Der Mann denkt voraus. Gerade erst hat Hamburg im Februar sein Landes-Parlament neu gewählt, da beschäftigt sich Landeswahlleiter Willi Beiß schon fieberhaft damit, wie er die Bürgerschaftswahl 2008 in den Griff bekommt. Denn die Wähler haben ihm ein Problem beschert: Parallel zur Wahl stimmten sie dem Volksentscheid für ein neues Wahlrecht zu.

Danach wird in Zukunft jeder Wahlberechtigte nicht mehr einfach nur ein Kreuz für die Partei seiner Gunst abgeben, sondern fünf Stimmen bekommen. Die kann er beliebig zwischen einzelnen Parteien und deren Kandidaten verteilen. Zwei Kreuze für die SPD, eines für die CDU und dann noch gleich zwei Stimmen für den netten grünen Kandidaten aus der Nachbarschaft. Oder eben auch ganz anders.

„Das kriegen wir am Wahlabend nicht mehr ausgezählt“, ahnt Beiß. Und sinnt deshalb nach elektronischer Hilfe. Automatische Stimmzählgeräte müssen her – Wahlautomaten, wie wir sie etwa aus den USA oder den Niederlanden kennen.

Die Geräte, die Beiß gestern in Hamburg den Medien präsentierte, sehen aus wie ein zu groß geratener Laptop mit Scheuklappen. Diese dienen als seitliche Sichtbegrenzung und verleihen dem Stimmautomaten ein Erscheinungsbild, das an eine Wahlkabine erinnern soll. Der Wähler kürt nun per Knopfdruck seine Parteien und Kandidaten und bestätigt die Wahl wie am Bankautomat. Dann heißt es nach Freigabe durch den Wahlvorstand: Der Nächste, bitte!

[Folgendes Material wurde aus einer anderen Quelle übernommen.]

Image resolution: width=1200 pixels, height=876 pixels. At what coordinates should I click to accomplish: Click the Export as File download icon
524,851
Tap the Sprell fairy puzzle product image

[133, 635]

Da die Maschine alle eingegebenen Daten speichert, kann sie unmittelbar nach der letzten Stimmabgabe das Ergebnis auf einer Art Kassenzettel ausspucken. Etwa eine Stunde nach der Abstimmung könnte damit das amtliche Endergebnis feststehen. Bereits seit der Europawahl 1999 werden die Geräte in einzelnen Wahlkreisen getestet und haben sich, so Beiß, „bewährt“.

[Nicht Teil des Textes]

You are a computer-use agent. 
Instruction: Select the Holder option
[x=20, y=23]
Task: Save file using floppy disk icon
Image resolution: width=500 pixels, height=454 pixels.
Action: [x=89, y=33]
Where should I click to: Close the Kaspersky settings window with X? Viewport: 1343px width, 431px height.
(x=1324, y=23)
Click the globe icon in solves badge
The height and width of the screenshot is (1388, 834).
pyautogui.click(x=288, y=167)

Das neue Hamburger Wahlsystem stellt die Zählmaschinchen allerdings vor völlig neue Herausforderungen. So werden die Wähler ihre fünf Stimmen vermutlich auf knapp 1.000 Kandidaten verteilen können, deren Namen, Beruf und Geburtsdatum übersichtlich auf dem Tableau der Wahlgeräte aufgetragen werden muss. Die ersten Entwürfe dieser elektronischen Wahlscheine haben Plakatgröße und die optische Prägnanz eines Suchbildes.

„Das Problem, die Kandidatenvielfalt auf der Geräteoberfläche abzubilden, ist noch völlig ungelöst“, befindet deshalb auch Farid Müller, Bürgerschaftsabgeordneter der Hamburger Grünen. Zudem erlaubt das elektronisch gespeicherte Ergebnis keine Anfechtung: Konnte bislang jedes Votum durch erneutes Auszählen der Urnen überprüft werden, so lässt das wenig transparente Innenleben eines Chips eine vergleichbare Kontrolle nicht zu.